Jessica Yauri has already lost the chance to spend her last months of senior year in a classroom. Now, it looks like she'll lose out on a summer job, too.

"My family is going through a really hard time financially and now that we are basically living off our savings, now it's going to be even harder depending off them, and I feel like I'm going to be such a burden,” Yauri said.

Yauri, a student and activist with the group Girls for Gender Equity, is one of tens of thousands of young people who would be hit hard by proposed city budget cuts because of the coronavirus crisis. The most prominent is the proposed elimination of the $124 million Summer Youth Employment Program. The budget also would suspend summer programs for elementary and middle school students and for youth in public housing. On top of that, beaches and pools are set to close.

"Young people are looking ahead to a pretty bleak summer,” said Nora Moran, the director of policy and advocacy at the United Neighborhood Houses. 

Students aligned with youth organizations like Girls for Gender Equity and Teens Take Charge are speaking out -- lobbying City Council members to reject the proposed cuts and asking why some of the largest budget reductions are aimed at them. 

"There's no platform for the young people to have a say in these decisions that are impacting us specifically,” Yauri said.
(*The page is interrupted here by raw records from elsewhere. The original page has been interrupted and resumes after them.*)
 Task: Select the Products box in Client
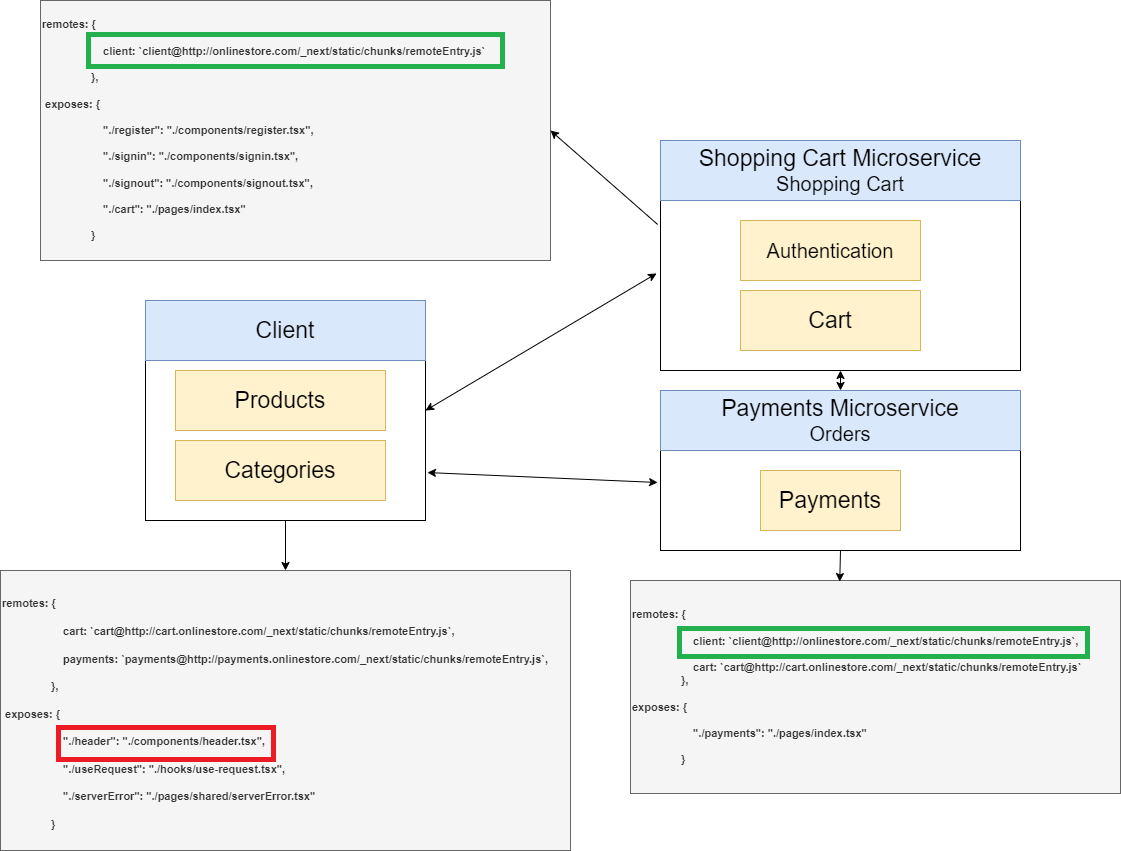point(280,400)
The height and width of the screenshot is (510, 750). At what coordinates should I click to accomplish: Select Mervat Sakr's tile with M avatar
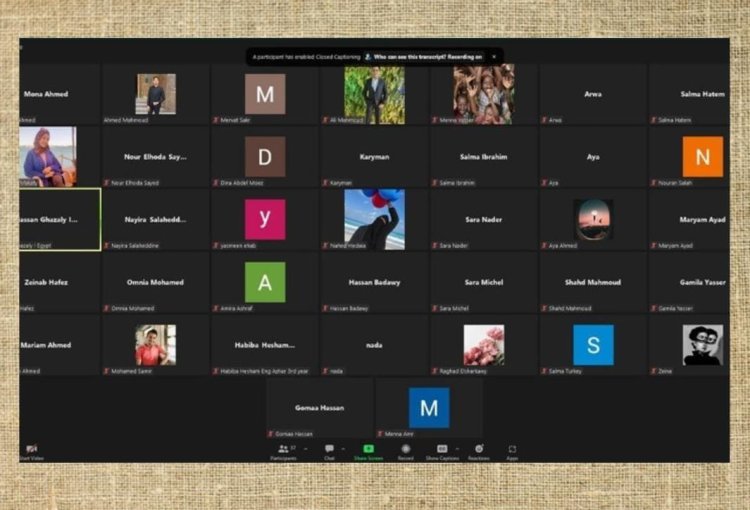265,94
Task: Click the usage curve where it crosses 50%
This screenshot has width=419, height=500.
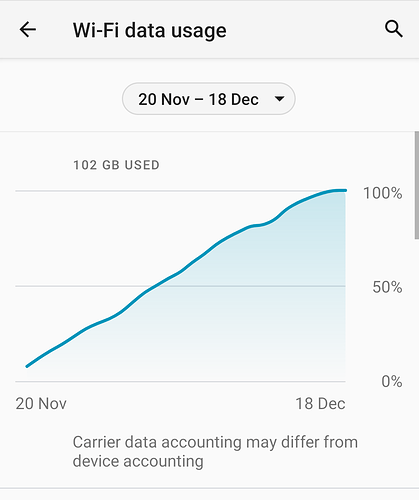Action: 155,286
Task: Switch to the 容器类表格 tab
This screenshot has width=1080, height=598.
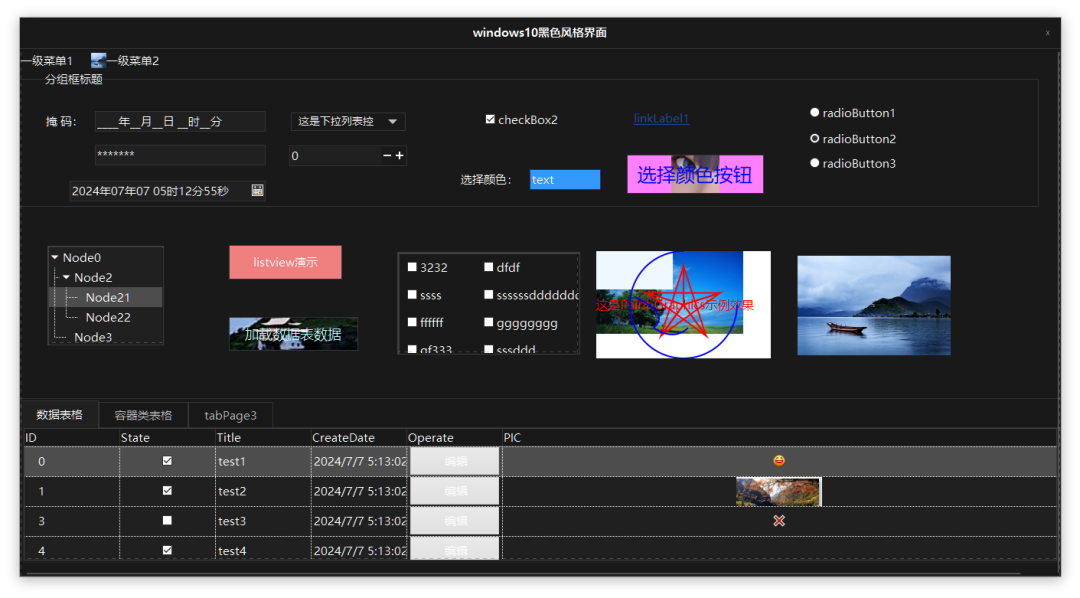Action: coord(143,415)
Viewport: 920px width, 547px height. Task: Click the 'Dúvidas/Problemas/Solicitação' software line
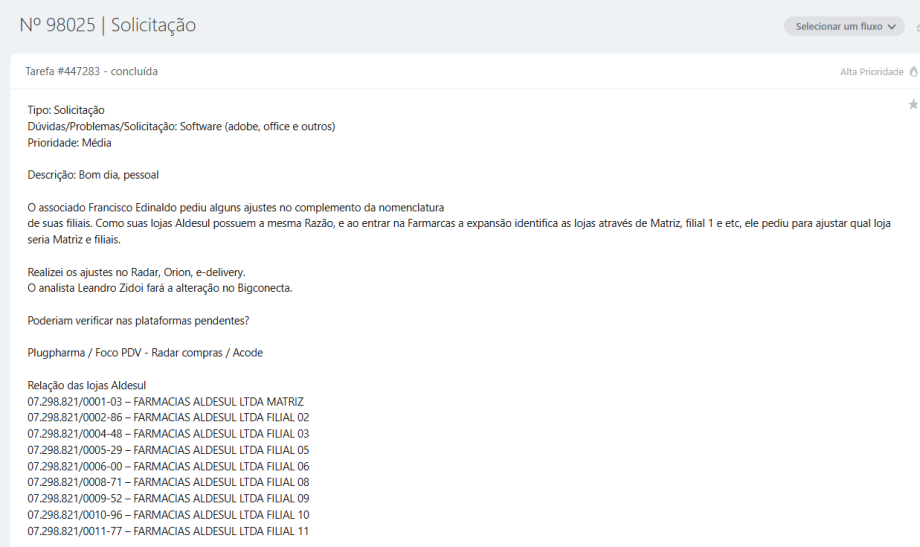click(x=181, y=126)
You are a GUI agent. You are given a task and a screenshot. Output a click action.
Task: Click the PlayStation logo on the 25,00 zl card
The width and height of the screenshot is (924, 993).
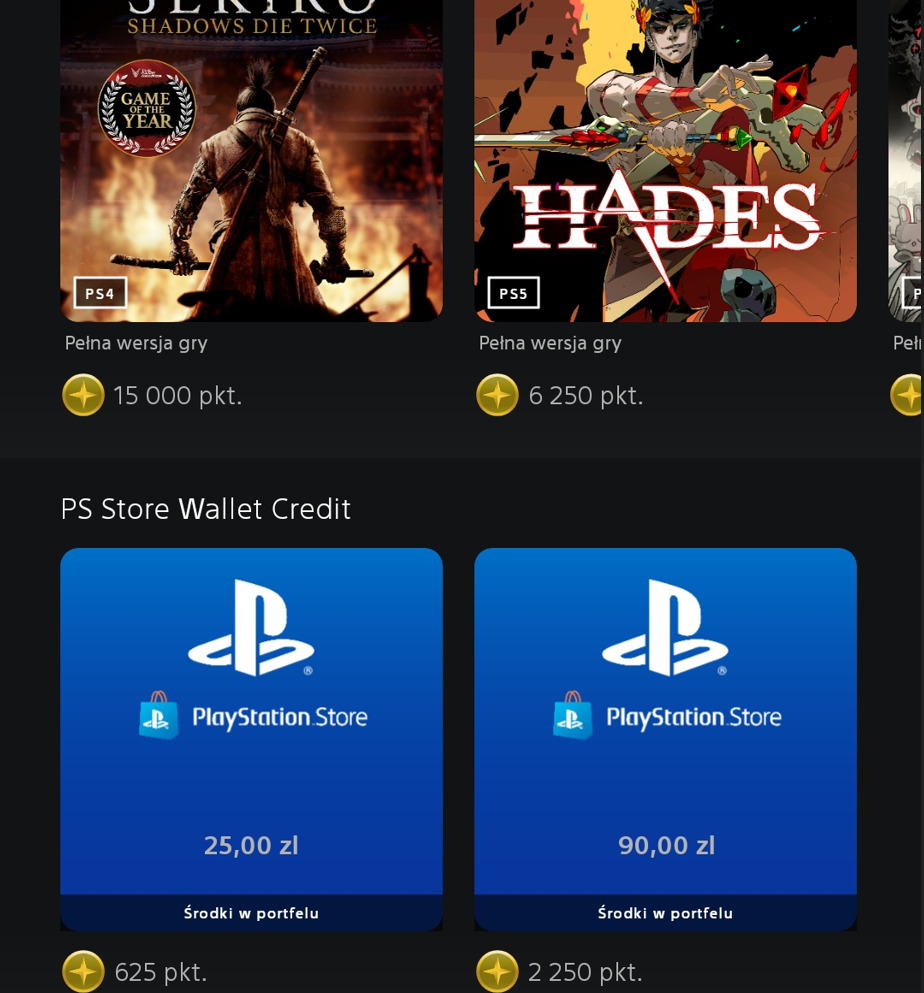(x=251, y=628)
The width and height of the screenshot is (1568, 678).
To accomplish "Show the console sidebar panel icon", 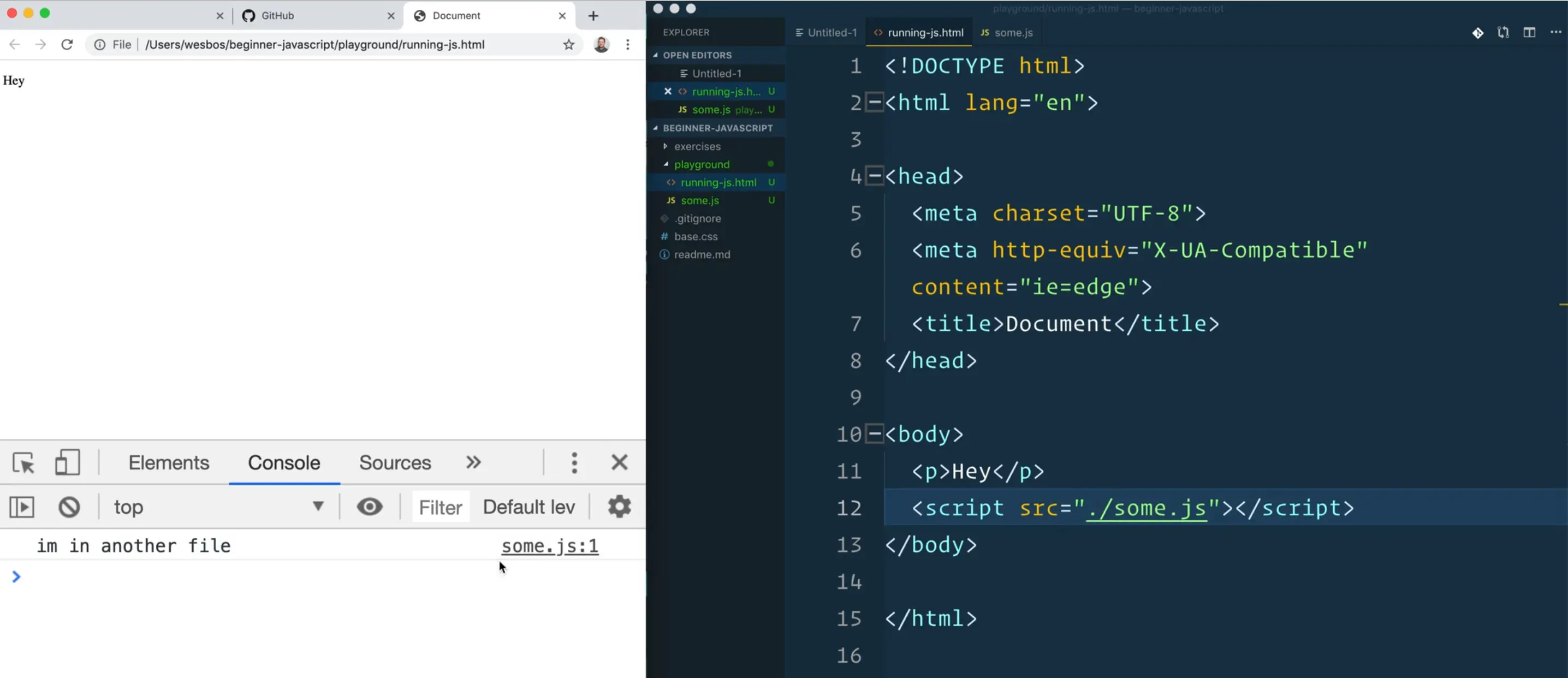I will [22, 507].
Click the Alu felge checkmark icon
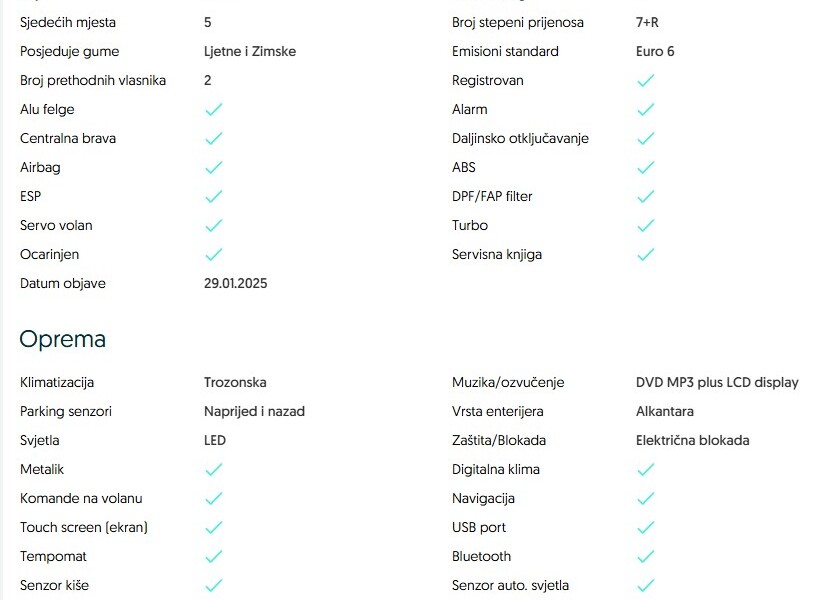Screen dimensions: 826x600 pos(213,109)
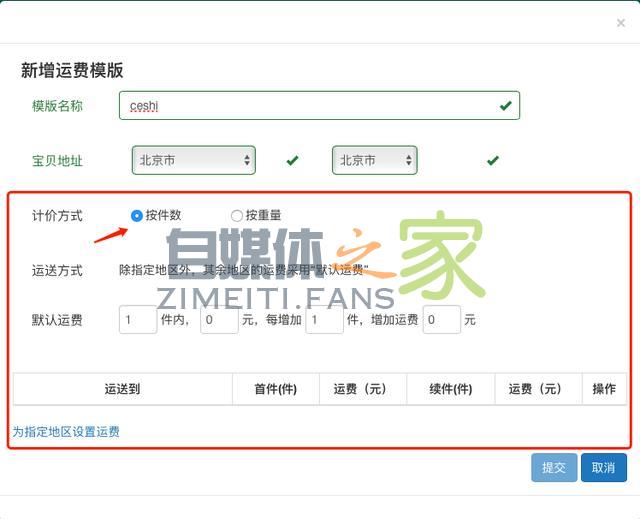Click the green checkmark in template name field
This screenshot has height=519, width=640.
[506, 105]
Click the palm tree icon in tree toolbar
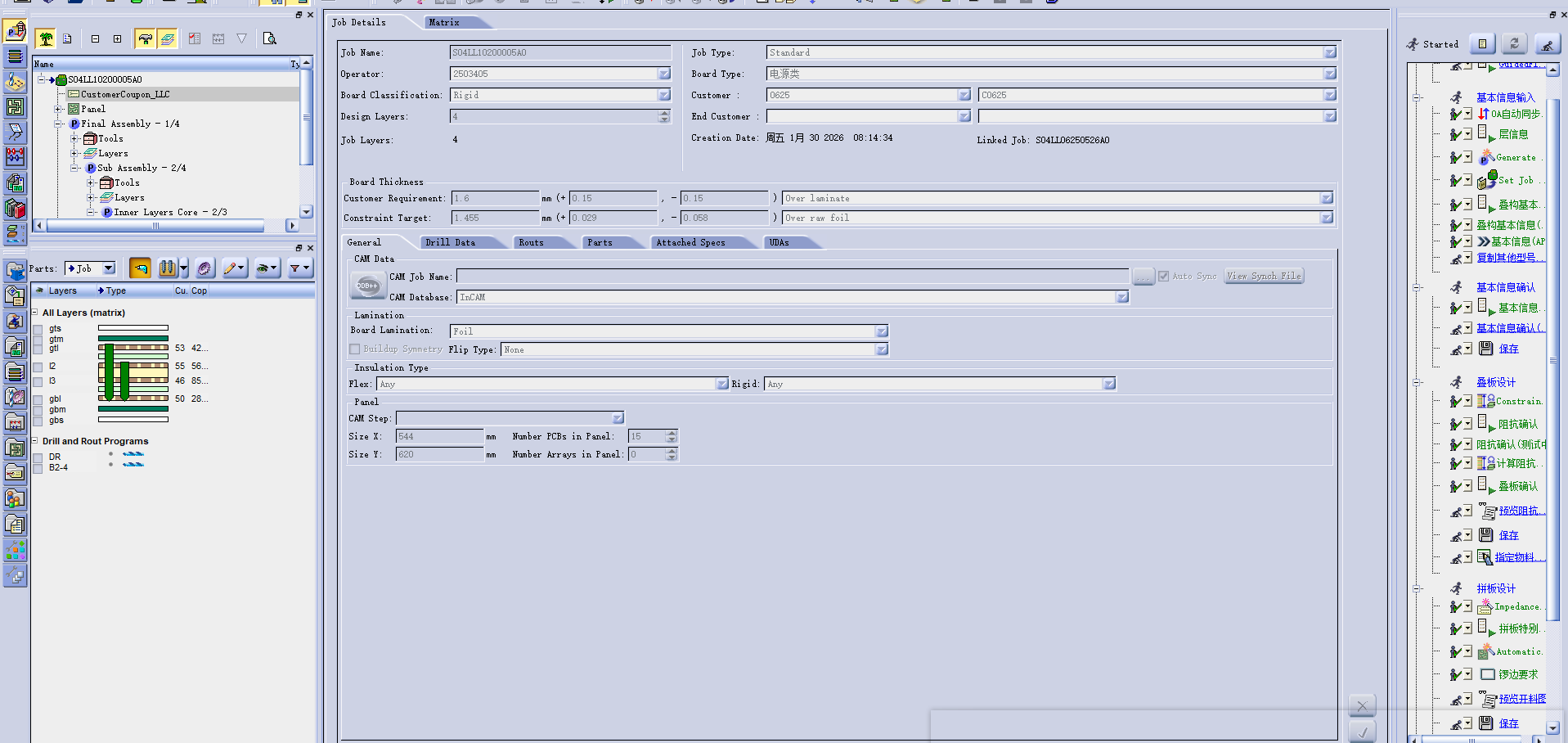This screenshot has width=1568, height=743. click(x=46, y=38)
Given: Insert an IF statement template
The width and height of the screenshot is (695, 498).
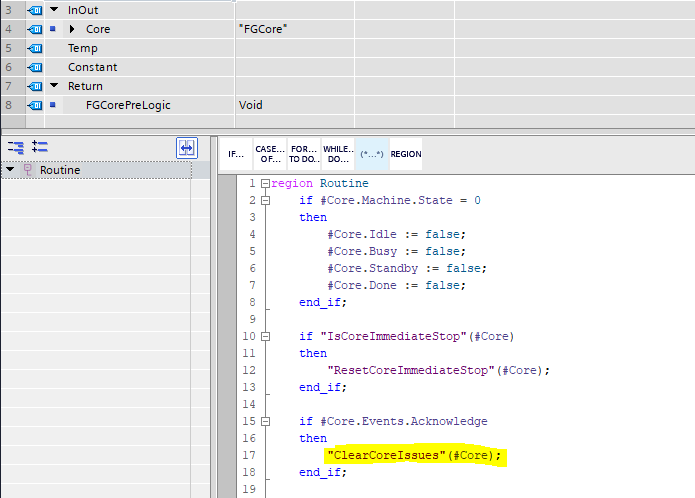Looking at the screenshot, I should click(x=236, y=154).
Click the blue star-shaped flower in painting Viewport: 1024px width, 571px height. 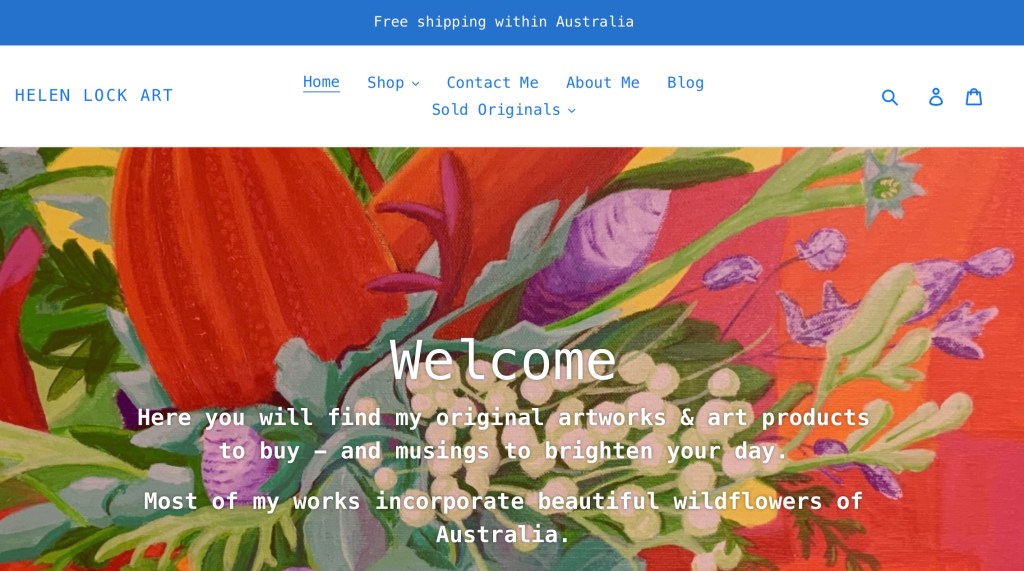click(x=888, y=186)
The cuts come as students are being forced to adapt to remote learning. Some have lost family members to the virus, or have seen their parents' lose jobs.

"There's so much that's insecure and there's so much that's making students vulnerable, it's the last thing you need to do to cut essential programs,” said Kai-Lin Kwek-Rupp, a student activist with Teens Take Charge.

The city argues these programs would be unsafe to operate this summer. But students and advocates say the city could continue to provide enrichment and jobs for young people online.

"Right now we're always inside and we can't -- we need a little escape,  even if that escape is just, like, a little something we can do on the laptop,” said LaToya Beecham, a student activist with Teens Take Charge.

Without these programs, teens may be left at loose ends this summer.

"One of the main concerns that most of these people in office has is like teens congregating and starting problems. What do you think it's going to be like  during the summer, especially when we don't have any jobs, nothing to go to? We're not going to want to stay inside,” Kaylah Broughton, a student activist with Girls for Gender Equity, said.